If you read David Carr in the NYT this morning, you were treated to a snarky interpretation of what's wrong with business journalism today. According to Carr, the "collapse" of business journalism has been caused by one simple development: business isn't heroic any more. The way Carr sees it, business journalism is about larger-than-life heroes of capitalism making huge financial bets that result in enormous personal gains. Inspired by glossy coverage of epic corporate chiefs, readers flock to business magazines, hoping to learn how to do what their out-sized heroes have done.
But Carr's column tells us less what is really wrong with business journalism and more about what's wrong with too much time spent in New York, drinking the same kool-aid as every other journalist in Gotham. When everybody sees it the same way, you can be sure that nobody really sees what's going on.

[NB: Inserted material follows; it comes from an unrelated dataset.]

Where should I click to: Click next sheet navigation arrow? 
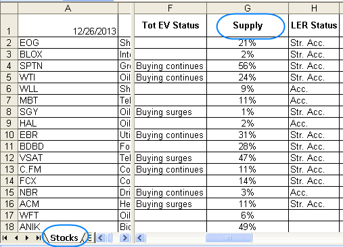coord(27,238)
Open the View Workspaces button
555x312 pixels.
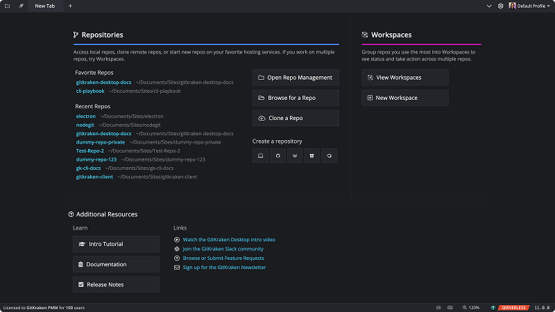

There's a reason why the magazines that Carr writes about have lost their way--and it isn't because business is any less interesting, dynamic, or important than it was 5 or 10 or even 2 years ago. Let's go through the failures and then talk about some of the successes and see what we learn.
Why did BusinessWeek get sold for $2 million? Because the idea of a weekly news magazine that thinks its job is to report "news" is preposterous on the face of it. That said, BusinessWeek is far from worthless: it has a terrific web site and with serious re-work, could be converted into a valuable property. But not if it thinks its in the news business.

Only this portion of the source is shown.